◆ **Excerpt to read**:
=======

Florida's state of emergency medicine is below the national average. A new report gives Florida an overall C- with the bulk of the grade stemming from residents’ access to emergency care.
No one really wants to go to an emergency room, but they should be there when you need them most.
A new report released by the American College of Emergency Physicians gives Florida's access to emergency care a C-. Some of the grading criteria include the number of board certified emergency physicians per 100,000 people, the number of hospital-staffed beds per 1,000 people, and trauma centers per one million people.
Dr. Raymond Gyarmathy, the medical director of the emergency department at Capital Regional Medical Center, believes Leon County is operating above the state average, but does have some concerns.
"As far as Leon County goes I'm a little concerned that we don't have a dedicated trauma center that is closer to us."
Officials with Tallahassee Memorial Hospital agree.
Warren Jones with Tallahassee Memorial Healthcare says, "This region needs a trauma center and we've been working now with state and local officials on developing a trauma center here."
The report shows a shortage of board certified emergency physicians and registered nurses in Florida, which in turn is believed to affect patient care.
But not all residents agree with the findings.
Angelina Thornton's husband received emergency care, and she says, "My husband was picked up at home by the EMTs, taken to the emergency room and given excellent care. We had to wait a little while, and they took care of him."
Angelina Thornton says her husband received excellent care both times he was in the emergency room. The report shows Georgia is slightly above Florida receiving an overall grade of C+ but fell behind with a D+ for access to emergency care.

=======

◆ **Data extract**:
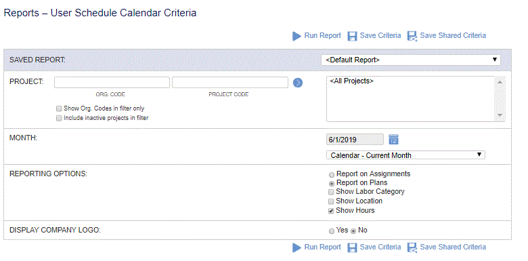
Task: Click the Org. Code input field
Action: pyautogui.click(x=112, y=83)
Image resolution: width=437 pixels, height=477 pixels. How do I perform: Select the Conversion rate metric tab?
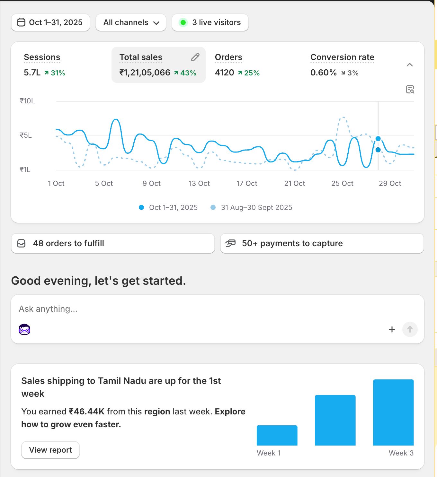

=======

◆ **Tasks to carry out**:
1. Translate this sentence from the article on Florida's emergency care grade into Spanish: "No one really wants to go to an emergency room, but they should be there when you need them most."
2. From the article on Florida's emergency care grade, extract the passage starting with "The report shows a" and going on through "affect patient care.".

◆ **Responses to the exercise**:
1. Nadie quiere realmente ir a una sala de emergencias, pero deberían estar ahí cuando más las necesitas.

2.
The report shows a shortage of board certified emergency physicians and registered nurses in Florida, which in turn is believed to affect patient care.